Pettifer! The mere mention of the name brought back to him the long passage of the years. Why, Pettifer had been dead these dozen years and more. He told her so.
"Has he? Well, it was owing to Major Pettifer that I married Sir Matthew Griswold."
"Owing to Pettifer? How do you mean?"
"He came down with you one day to mother's. At that time mother was worrying me to marry Sir Matthew, and Sir Matthew himself was worrying me even worse than mother. Between them I was nearly driven out of my mind. I chanced to be passing an open window when I overheard a remark which Major Pettifer addressed to you. 'To you,' he said, 'marrying a poor girl means ruin.' 'Well,' you answered, 'it shall mean ruin.' Your words struck me as with a sudden light of revelation. I made up my mind upon the instant. I told myself that if marrying a poor girl did mean ruin, then a poor girl you should not marry. Sir Matthew seemed even older than he was. My mother had told me, with her own lips, that it was quite possible that he would not live a year. I knew all through that you never would marry anyone but me. I knew you, Ronald! Even supposing Sir Matthew lived two years--then I should not be poor. You would not be ruined by mating yourself with poverty."

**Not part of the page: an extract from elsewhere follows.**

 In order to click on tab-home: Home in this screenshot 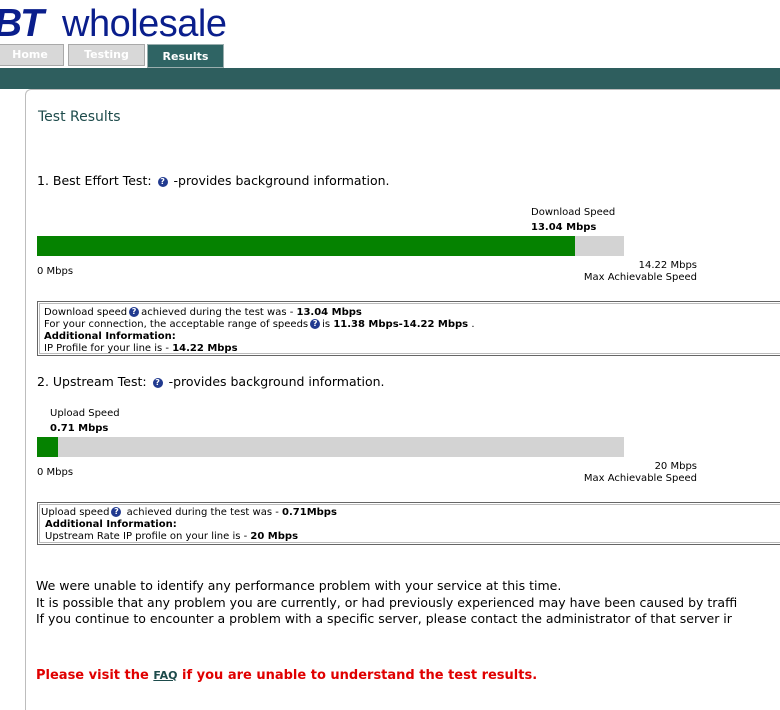, I will do `click(32, 55)`.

She was silent. And he was silent. This was far worse than he could possibly have expected.
"Do you mean to say that you married Griswold because of some chance words which you heard Pettifer address to me, a mere fragment of a conversation to which you did not even possess the key?"

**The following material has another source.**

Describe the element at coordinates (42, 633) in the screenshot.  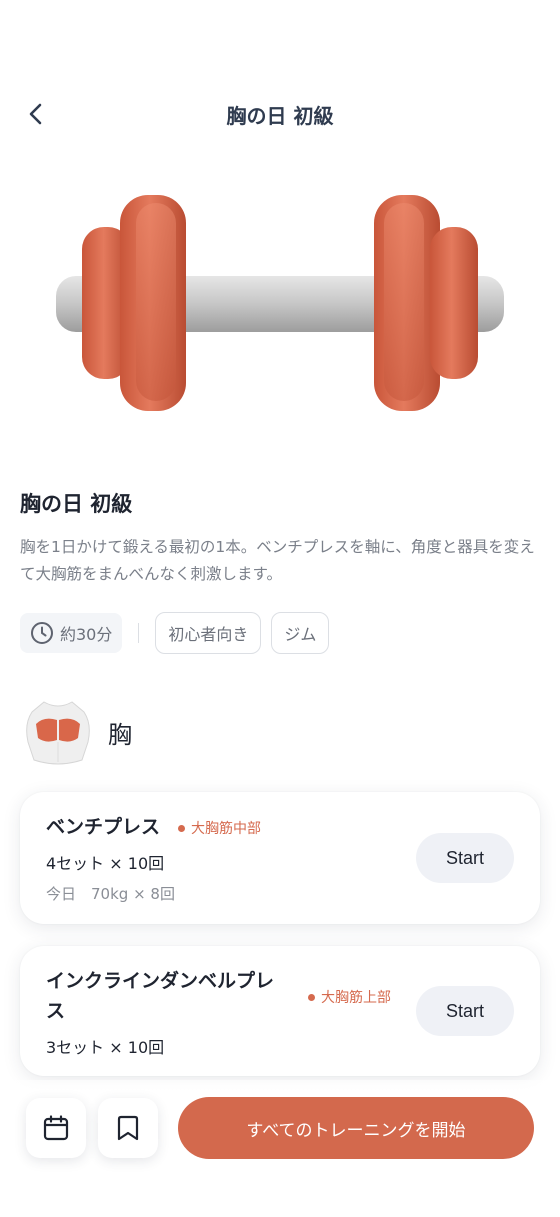
I see `clock-icon` at that location.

"I do. I simply made up my mind that you should not be ruined by marrying me, even though, for love of me, you courted ruin. I resolved that when I became your wife, in every possible sense of the word I would bring you fortune."
"But during eighteen years of married life have you had no sort of compensation?"
"I have had the compensation of looking forward, the compensation of expecting this."
What could he say to her? He vowed that never again would he commit himself even to the extent of dropping a hint. He ought to have better learnt the lesson which had been taught him on many and many a platform.